## Task requirements:
Look for the string "menuitem" in the listing. Copy each line that has it.

## Raw data:

============

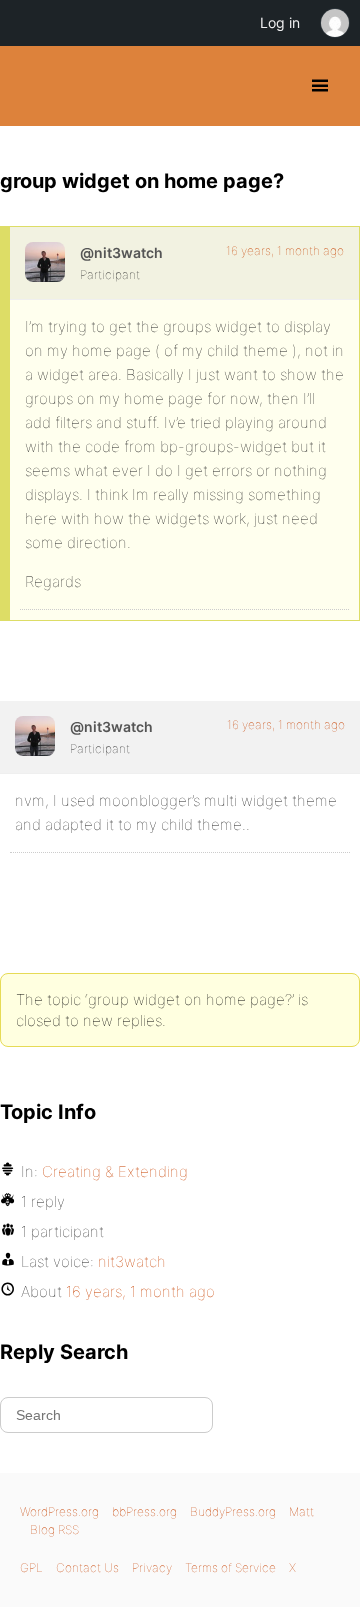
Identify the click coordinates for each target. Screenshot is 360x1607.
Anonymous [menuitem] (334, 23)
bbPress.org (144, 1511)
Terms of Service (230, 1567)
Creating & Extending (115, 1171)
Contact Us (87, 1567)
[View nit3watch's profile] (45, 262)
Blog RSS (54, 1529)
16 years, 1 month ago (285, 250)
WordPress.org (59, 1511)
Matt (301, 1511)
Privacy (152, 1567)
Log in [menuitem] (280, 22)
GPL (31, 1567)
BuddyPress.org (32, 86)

============

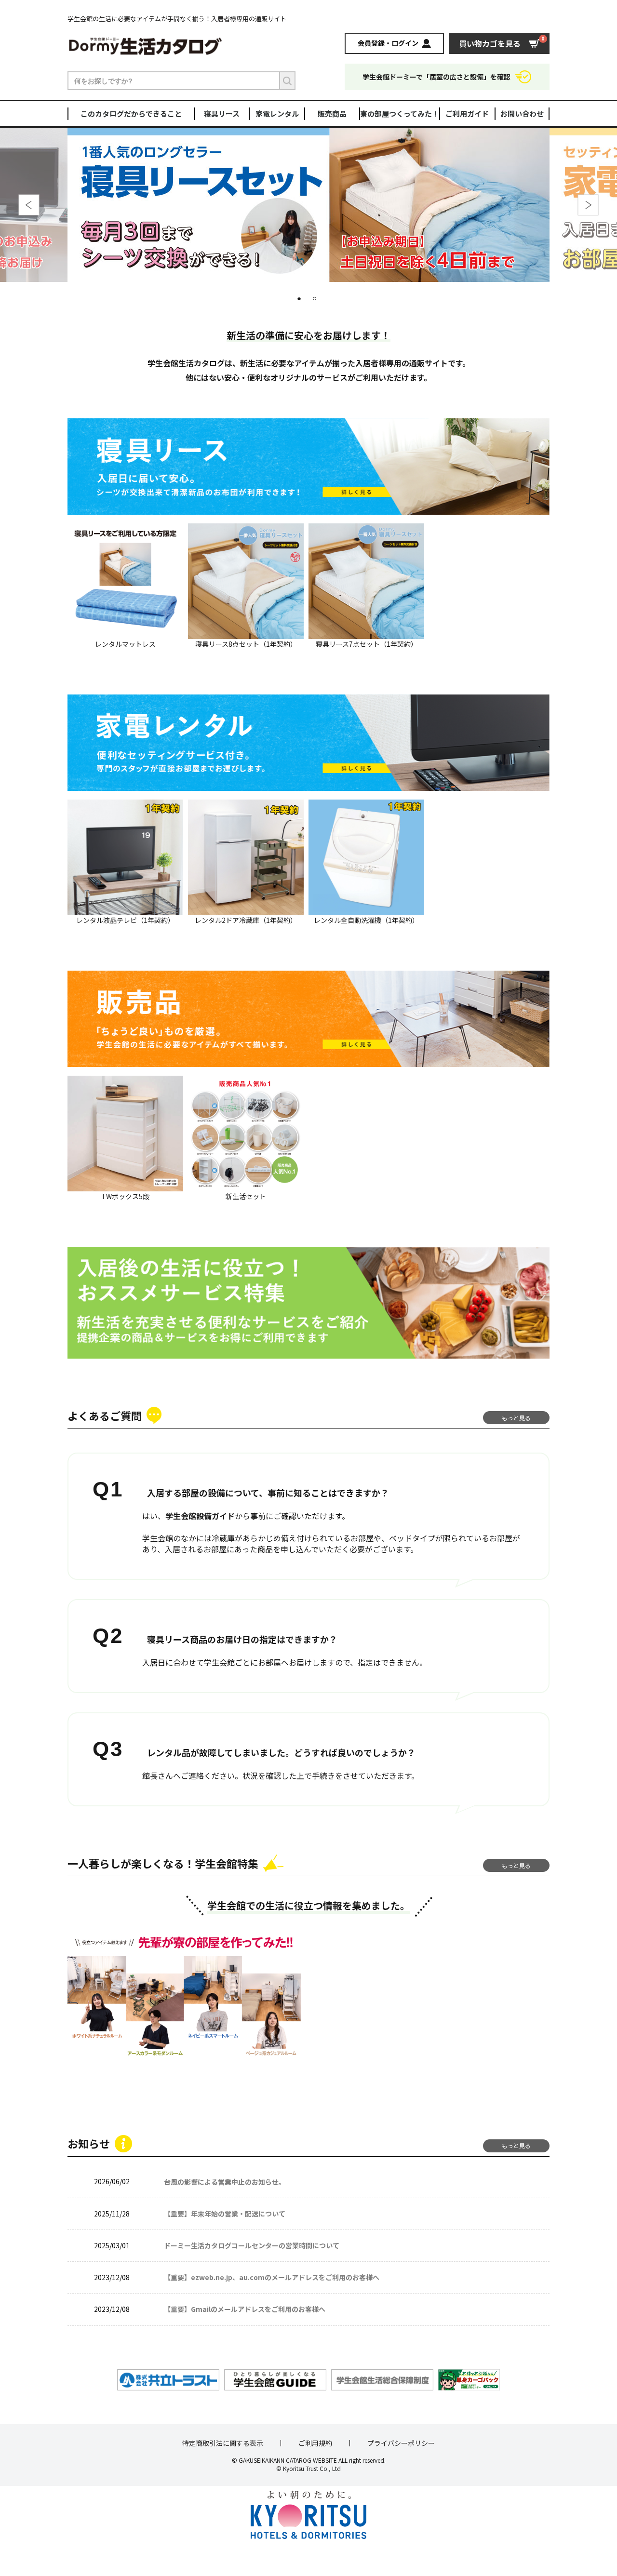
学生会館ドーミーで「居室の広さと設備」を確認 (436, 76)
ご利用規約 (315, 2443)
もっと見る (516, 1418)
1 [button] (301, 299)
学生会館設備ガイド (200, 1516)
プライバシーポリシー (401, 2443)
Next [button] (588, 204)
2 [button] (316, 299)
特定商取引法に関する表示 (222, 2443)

============

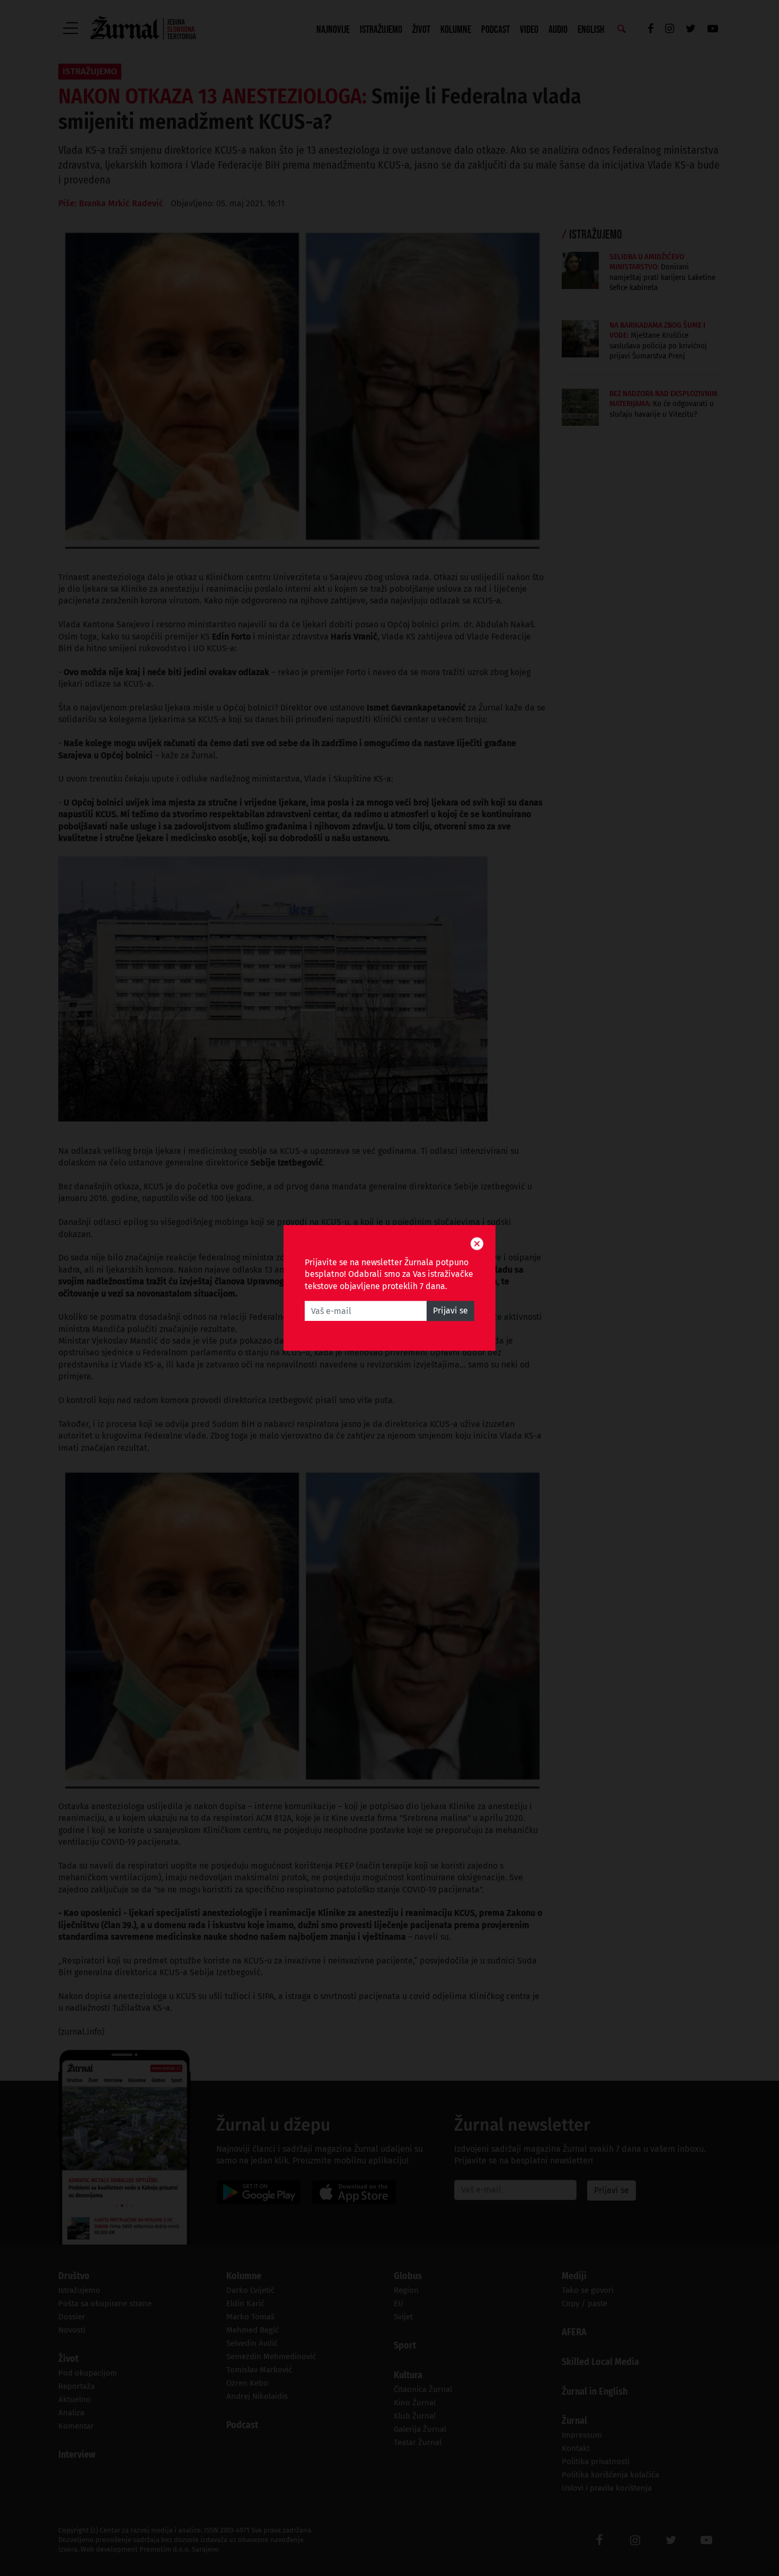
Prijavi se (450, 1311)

============

## Reply to the exercise:
Anonymous [menuitem] (334, 23)
Log in [menuitem] (280, 22)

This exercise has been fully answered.